WHAT NEEDS TO BE DONE:
Could the lines from the line bearing "Screen dimensions: 1568x678" to the end of the records below be copied exactly, with the pictures left out and no other lines added?

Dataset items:
[Start of Attachment]

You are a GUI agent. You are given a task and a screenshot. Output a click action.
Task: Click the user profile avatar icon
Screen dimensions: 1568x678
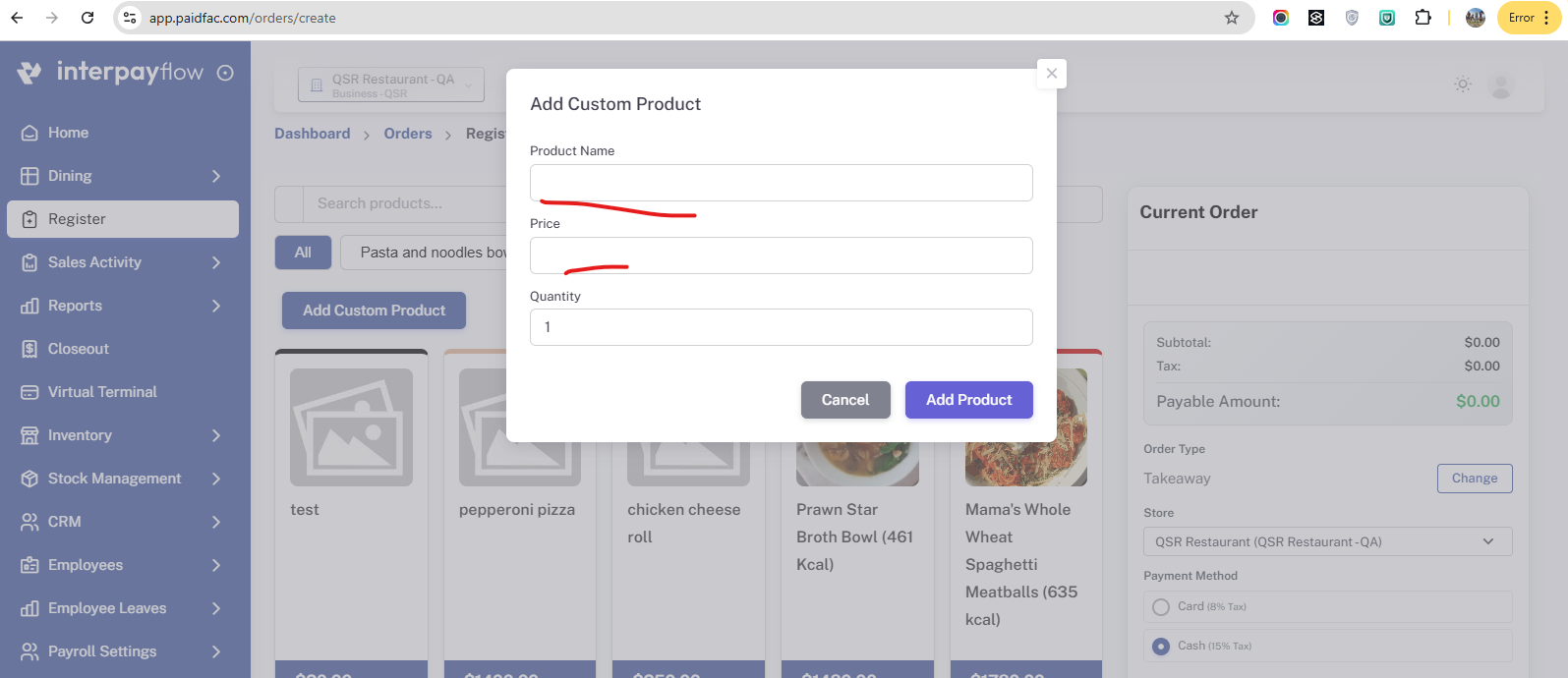point(1501,85)
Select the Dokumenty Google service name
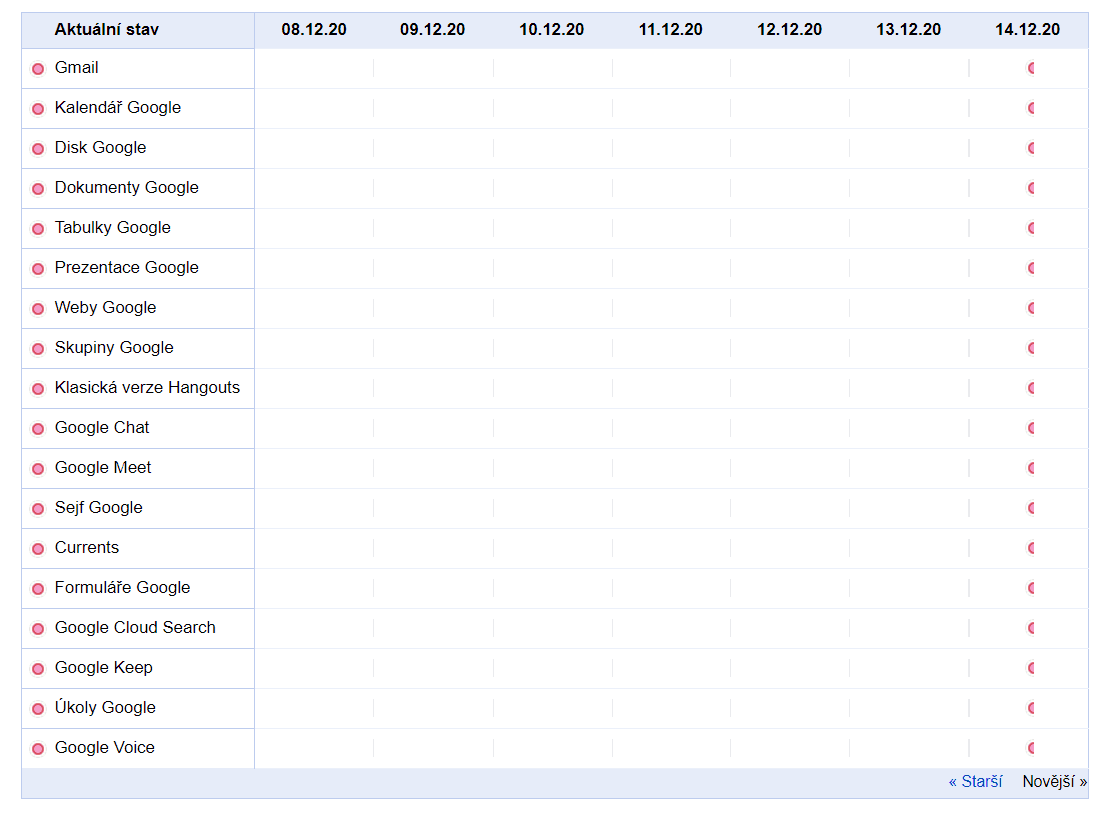The height and width of the screenshot is (816, 1110). point(126,188)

[End of Attachment]

REPLY:
Screen dimensions: 1568x678
point(1501,85)
Select the Dokumenty Google service name
The height and width of the screenshot is (816, 1110). point(126,188)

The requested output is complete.